Aim: Copy out the forum post below about a romance scam, word for word.

Provided passage:
start
Information on romance scams and scammers.
#7952 by scamwatcher84 Thu Mar 05, 2009 12:48 pm
You may recall, my mother in law was scammed by Erica Campbell/Omolola Giwa and sent $100 to this supposed native of Philadelphia who just happened to be in Nigeria for business. After that, we had a long talk with her about the dangers of the internet, and (without her knowing) I look at her emails every week or so...

I notice she was talking to this one person David A. (no full last name), whose emails spoke heavily of religion (like Erica's) and of LOVE--he's so in love, wants to marry her, etc. All crap, of course, but she seemed to have taken the bait--though her emails to him are not nearly as floral as they were to Erica; she seemed a little hesitant.

Anyway, I gather she speaks to him over instant message and possibly over the phone, so I can't see their full exchanges, but I do know that one of his emails was in regard to a conversation they had where she agreed to mail him some stuff. The address is in Ghana, and he said that he is far too busy to pick up the package himself and that his driver would, and gave a different name (Accra something or other). From what I understand one of the items she was picking up for him is a flash drive. She mailed it last week. I do not know if there were other items.
end
Source excerpt:
start
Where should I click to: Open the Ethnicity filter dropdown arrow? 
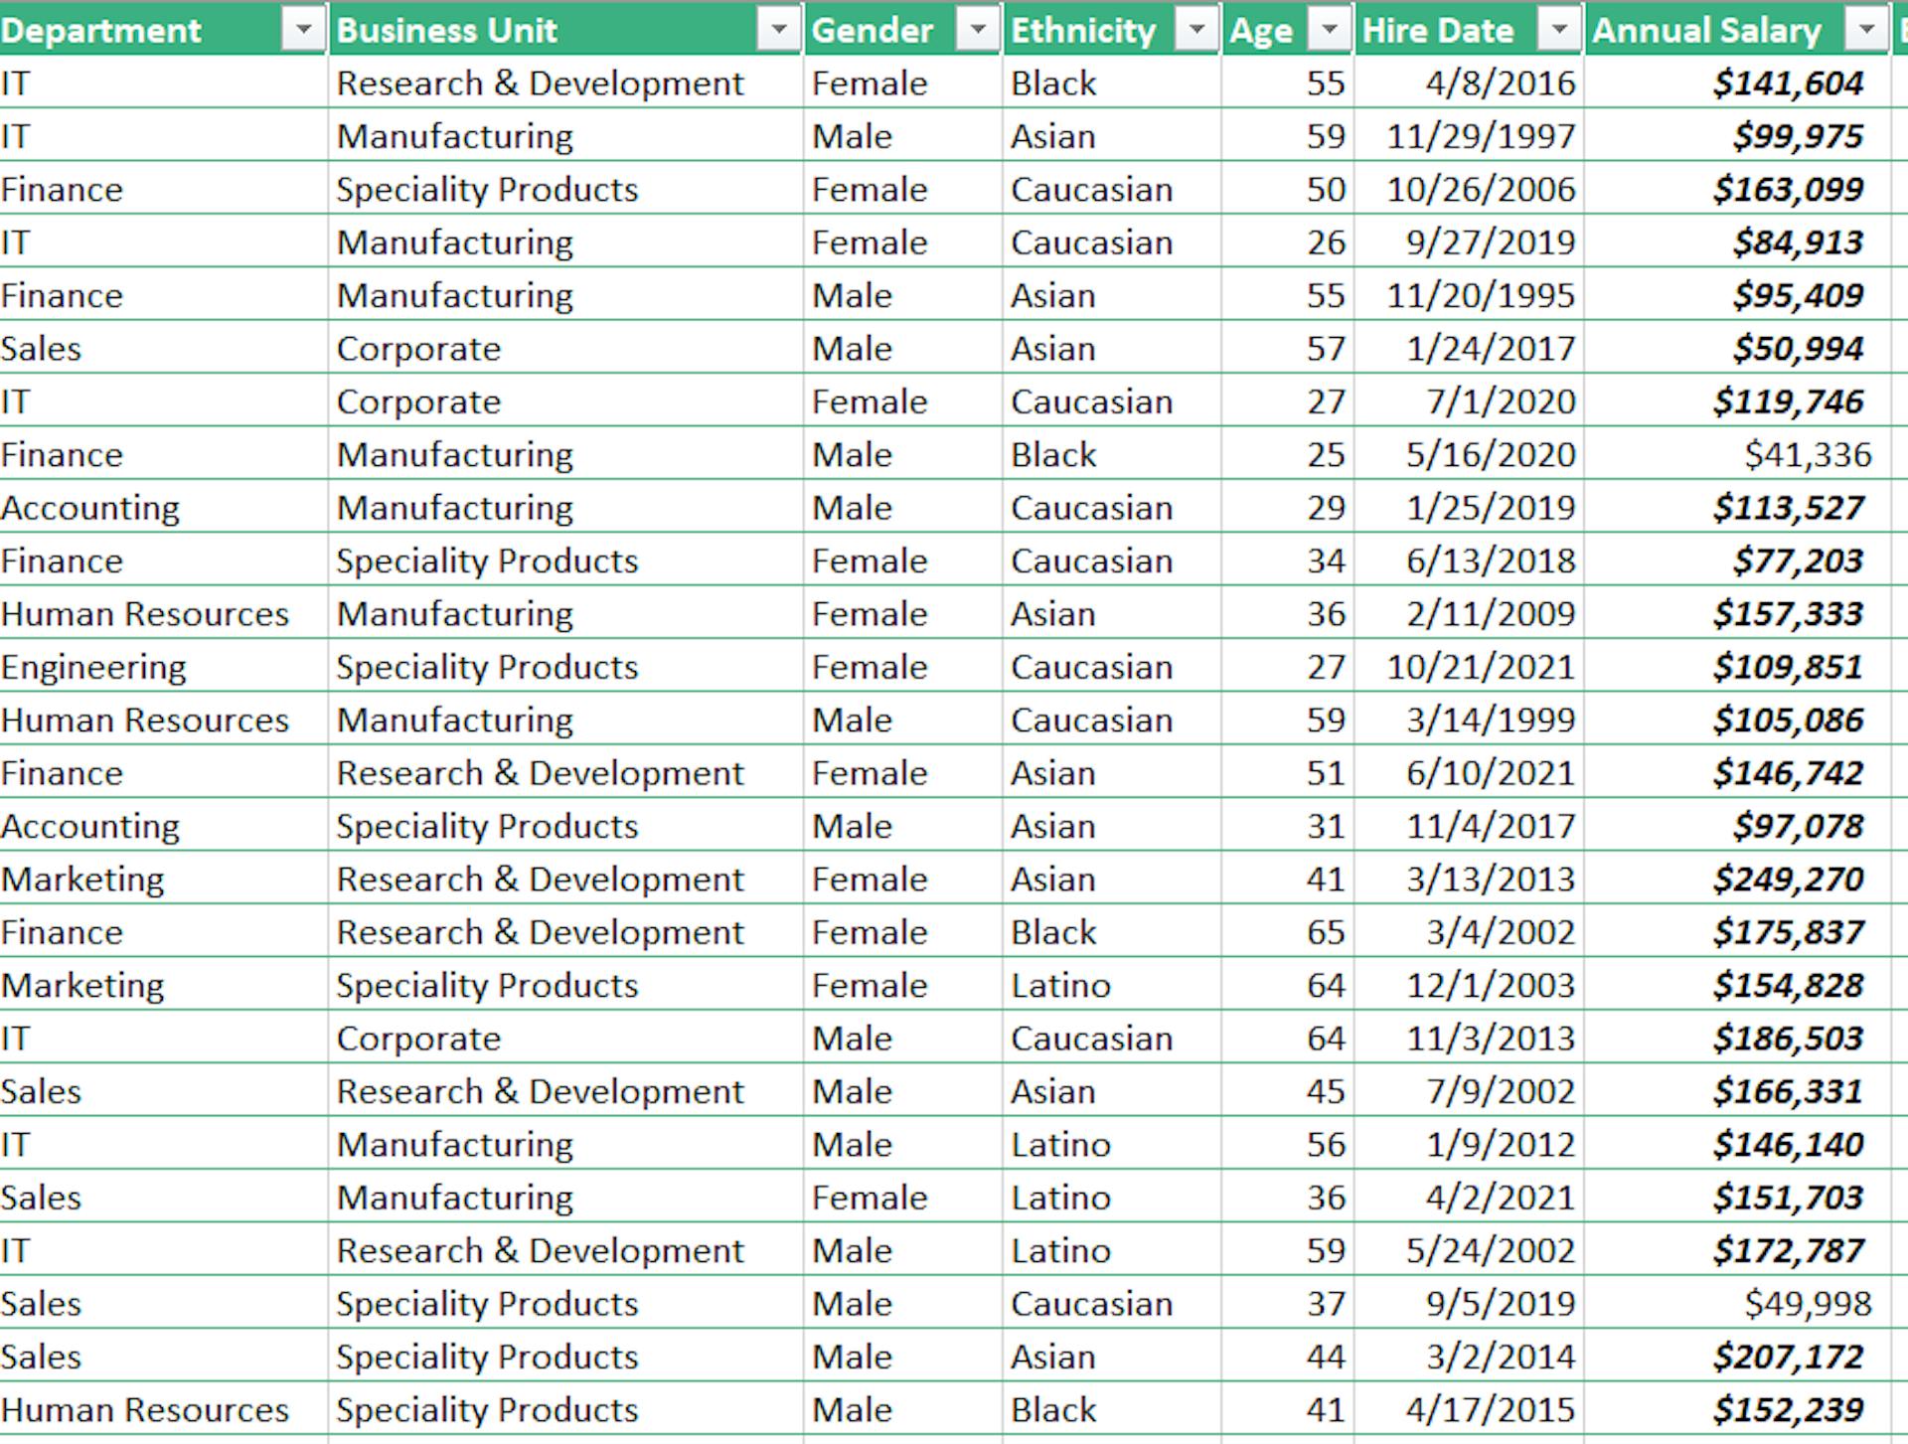point(1196,31)
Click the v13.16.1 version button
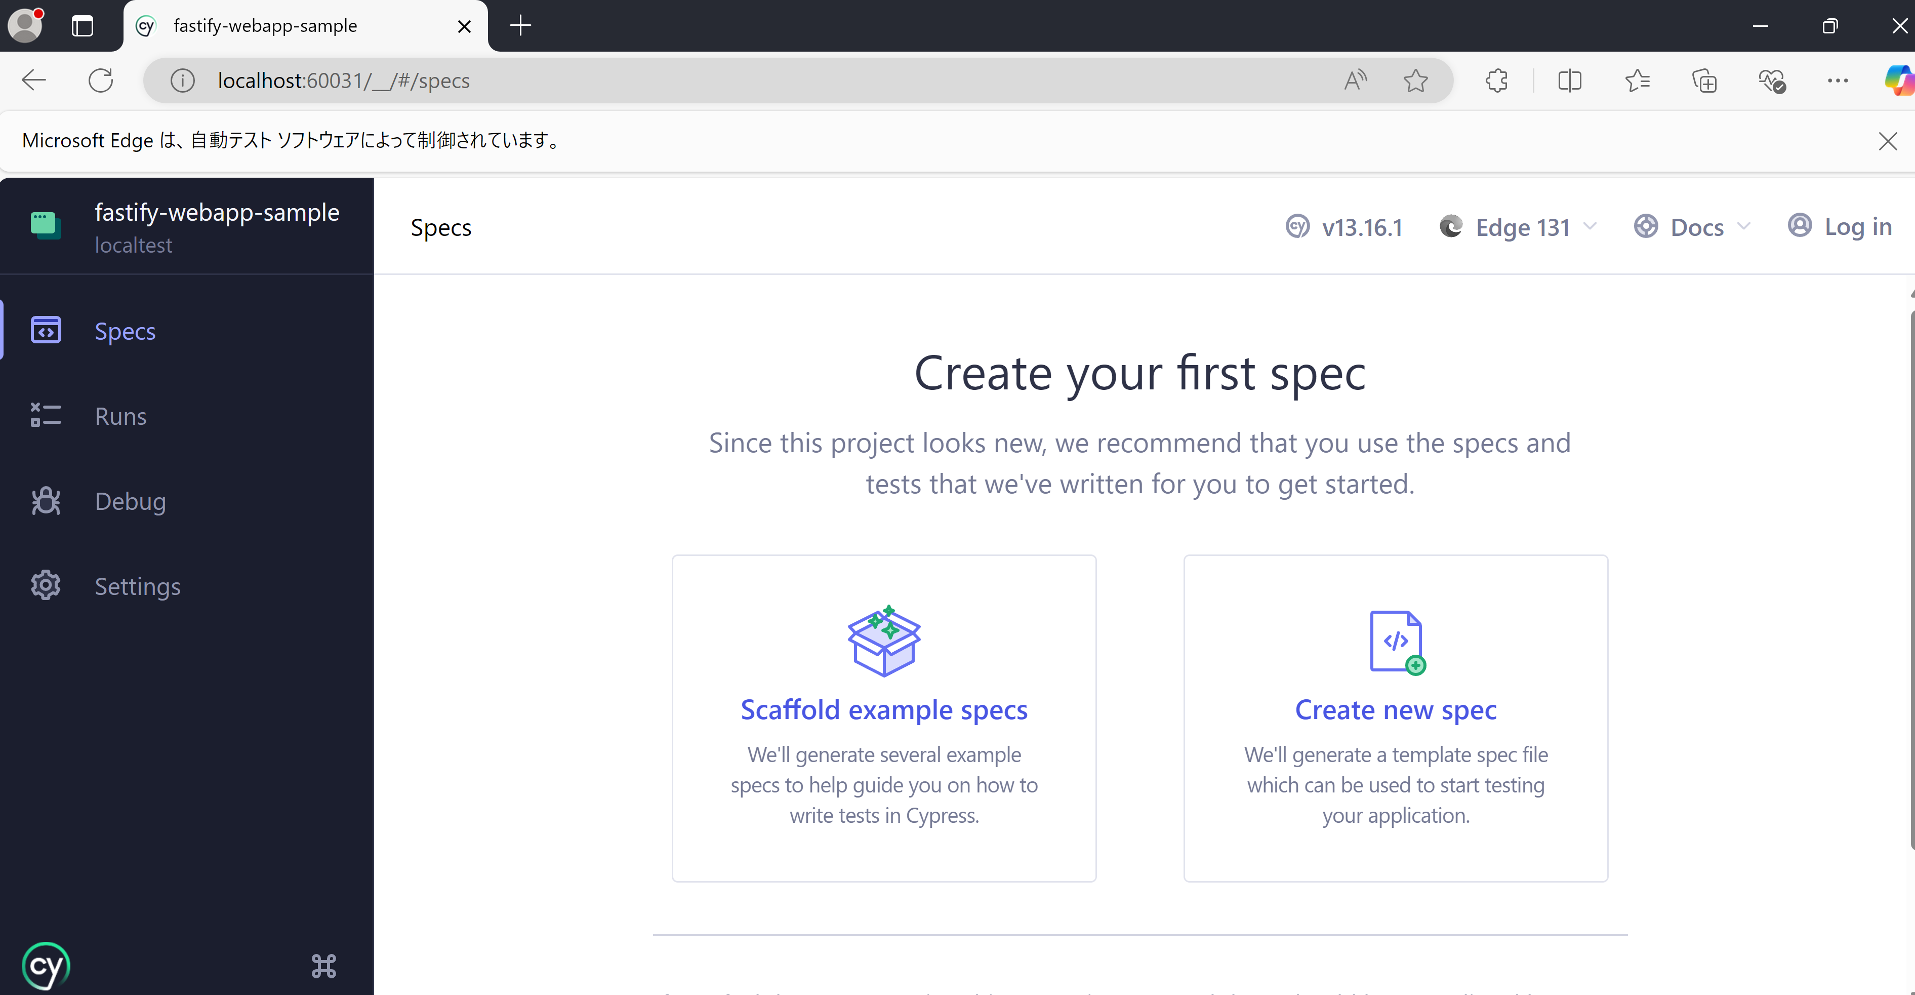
end
Exercise answer:
Information on romance scams and scammers.
#7952 by scamwatcher84 Thu Mar 05, 2009 12:48 pm
You may recall, my mother in law was scammed by Erica Campbell/Omolola Giwa and sent $100 to this supposed native of Philadelphia who just happened to be in Nigeria for business. After that, we had a long talk with her about the dangers of the internet, and (without her knowing) I look at her emails every week or so...

I notice she was talking to this one person David A. (no full last name), whose emails spoke heavily of religion (like Erica's) and of LOVE--he's so in love, wants to marry her, etc. All crap, of course, but she seemed to have taken the bait--though her emails to him are not nearly as floral as they were to Erica; she seemed a little hesitant.

Anyway, I gather she speaks to him over instant message and possibly over the phone, so I can't see their full exchanges, but I do know that one of his emails was in regard to a conversation they had where she agreed to mail him some stuff. The address is in Ghana, and he said that he is far too busy to pick up the package himself and that his driver would, and gave a different name (Accra something or other). From what I understand one of the items she was picking up for him is a flash drive. She mailed it last week. I do not know if there were other items.